I have no goals.
This time of year, full of gift lists, and resolutions, and year-in-review pieces, and making a list and checking it twice, makes it all the more clear to me. I’d noticed a slight slip in my constant drive to add one more bullet-point to the resume. I haven’t sent anything out to be considered for publication in months. I’m not scrimping and saving for any major trip or project. I’m not editing a manuscript, shooting for a promotion, trying to take up a new hobby, or signed up for Weight Watchers.
In some ways, it’s a relief. Nothing nagging in the back of my head that absolutely must be done before I can be content. But, the other side of that coin is a fear. A worry that without anything I’m desperately scraping after, that I may just stagnate, lose all momentum, stop finding adventures altogether.
Instead, I have wishes. I wish I had a washer and dryer in my apartment. I wish I could afford a new laptop. I wish I had a full book manuscript, ready to be sent out to agents and editors. I wish I could drop those ten (ok, fifteen) pounds that come with being in a happy relationship and big home-cooked meals every night. I wish I didn’t smoke as much. I wish I was outside more often.

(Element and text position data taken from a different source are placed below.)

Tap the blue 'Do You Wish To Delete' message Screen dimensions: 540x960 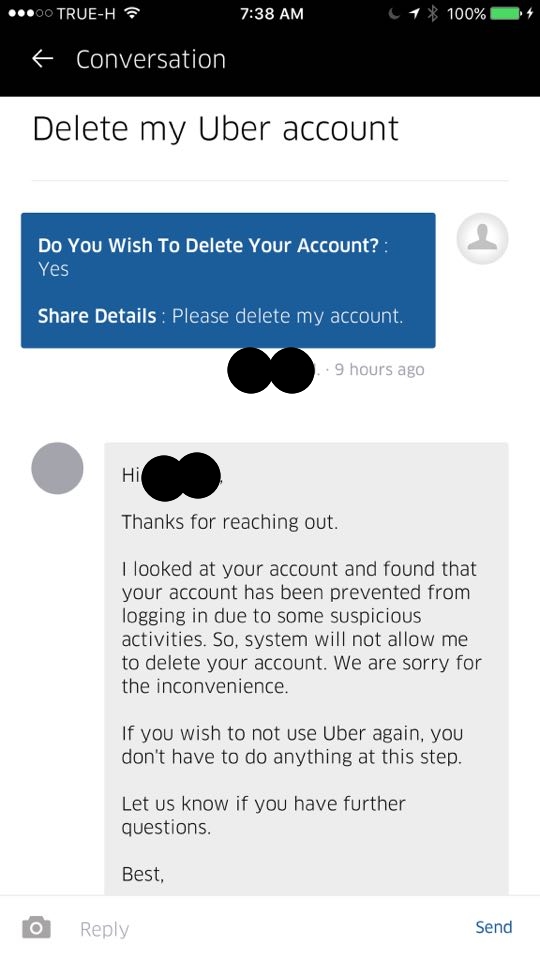[228, 280]
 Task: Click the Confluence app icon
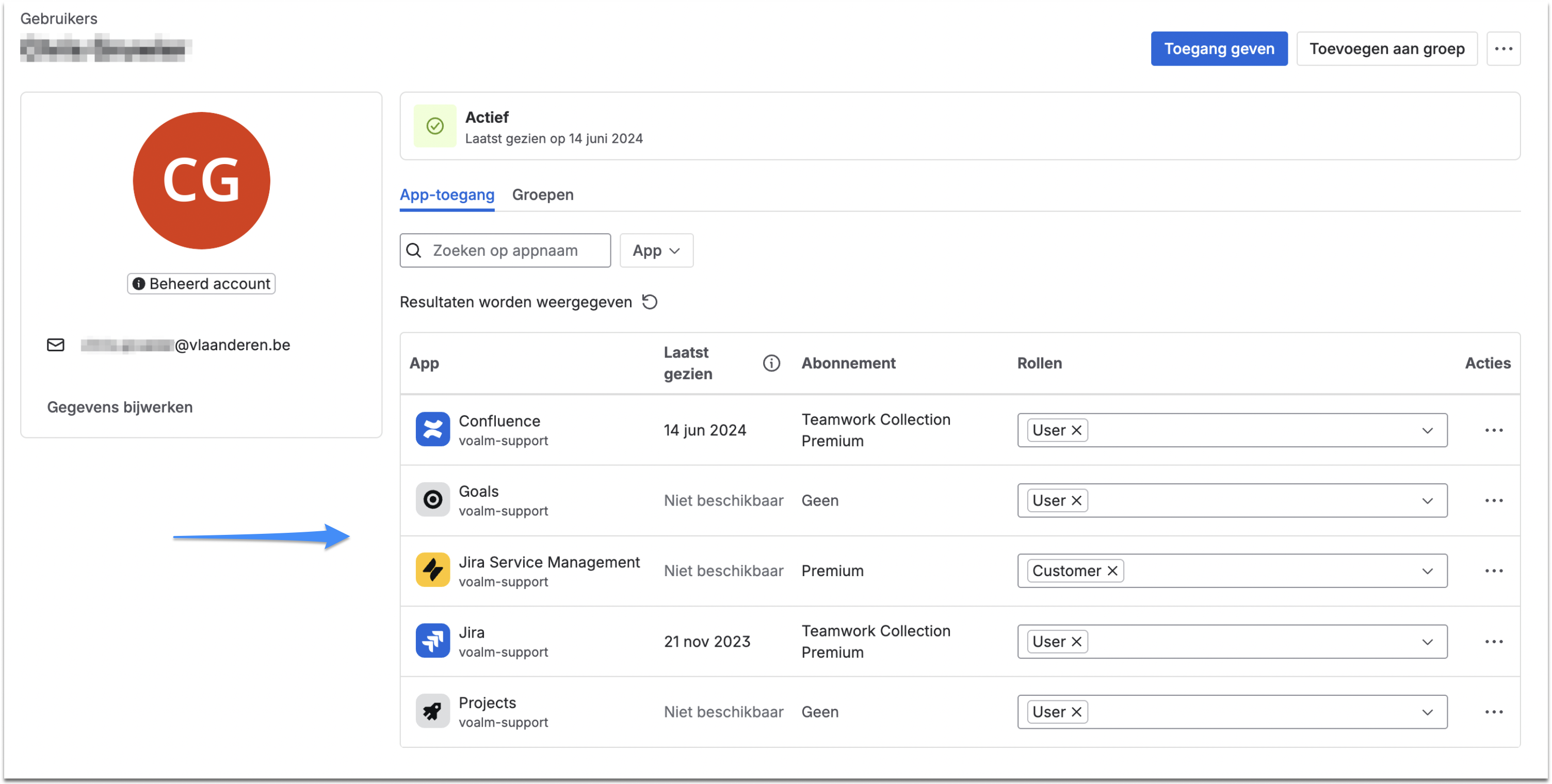[x=432, y=429]
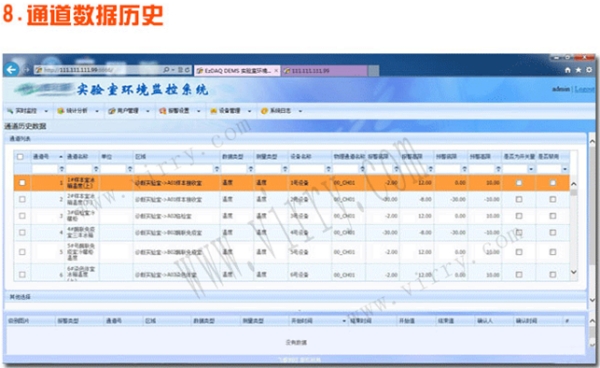
Task: Click the browser home icon
Action: click(568, 70)
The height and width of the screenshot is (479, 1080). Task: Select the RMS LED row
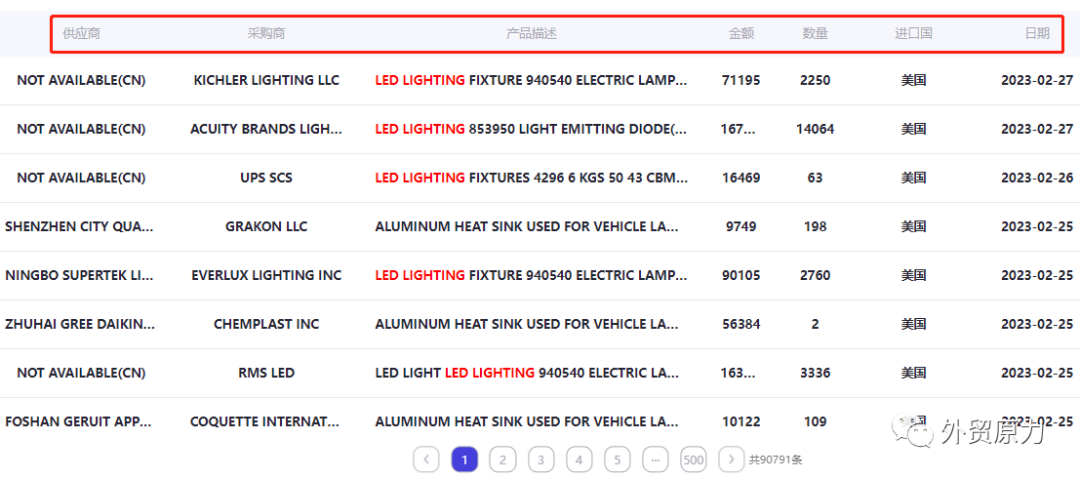(x=540, y=373)
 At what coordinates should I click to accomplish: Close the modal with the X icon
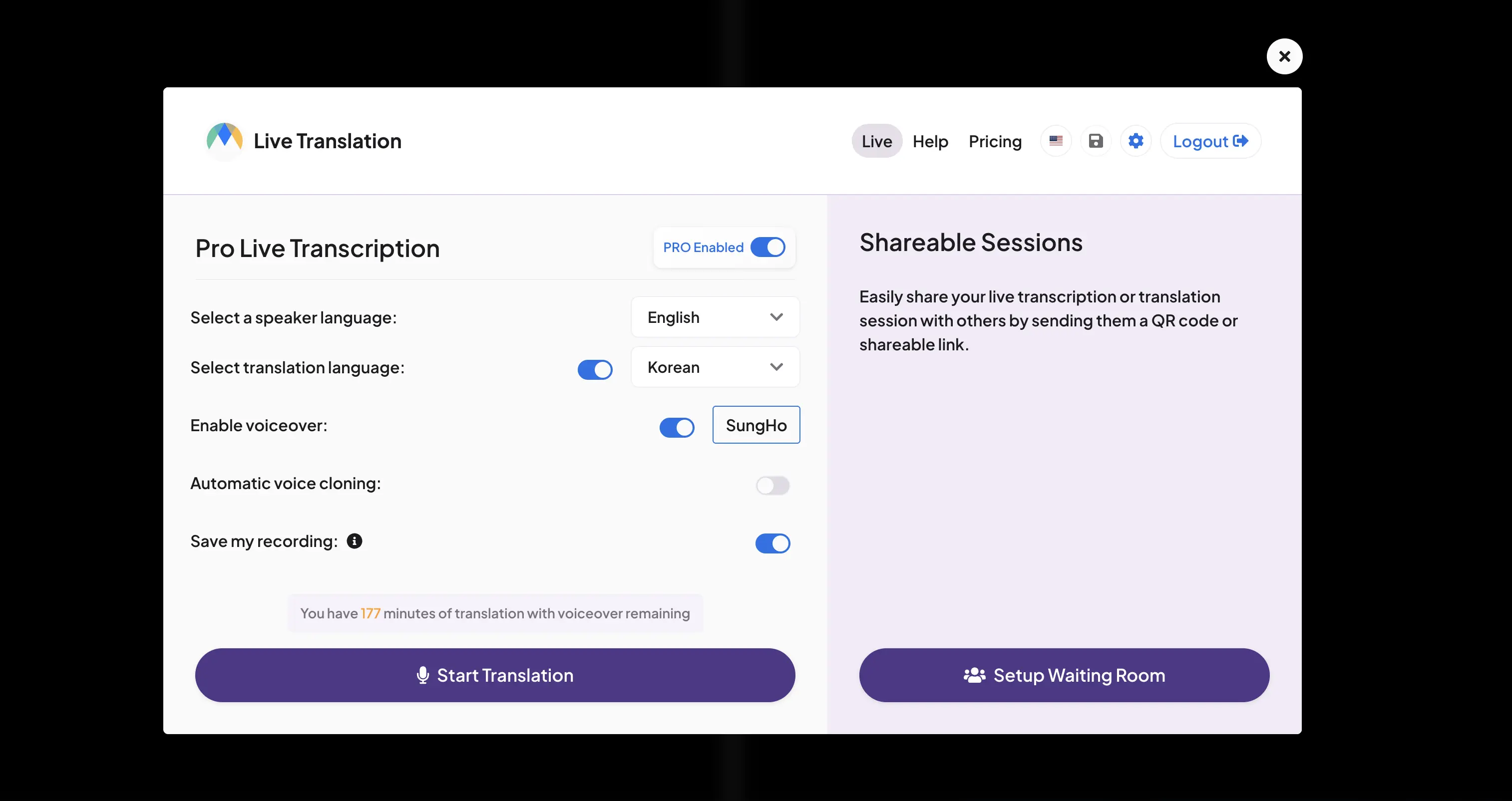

The thing about wishes is that they come with no plan. I haven’t called anyone about the washer/ dryer hook-ups. I haven’t saved a penny or made a budget for the laptop. I haven’t been writing a few hours every day to get a manuscript together. I don’t work out or eat more vegetables. I’m smoking more. I stay on the couch.
An acquaintance of mine won a fellowship for her poetry and has been assigning herself “homework” of sorts. To read x amount of books. To finish her artist’s statement by x date. To create a spreadsheet, to apply for a fellowship, to write every day. And in only six months, she has accomplished an amazing amount- given readings in several states, been a finalist in a book contest, and won more fellowships for the future.
As the year wraps up, another birthday approaches (the big 3-5, no less), and winter comes in, driving me housebound, it’s time for me to give myself some homework. Otherwise, I’m just sitting around making wishes.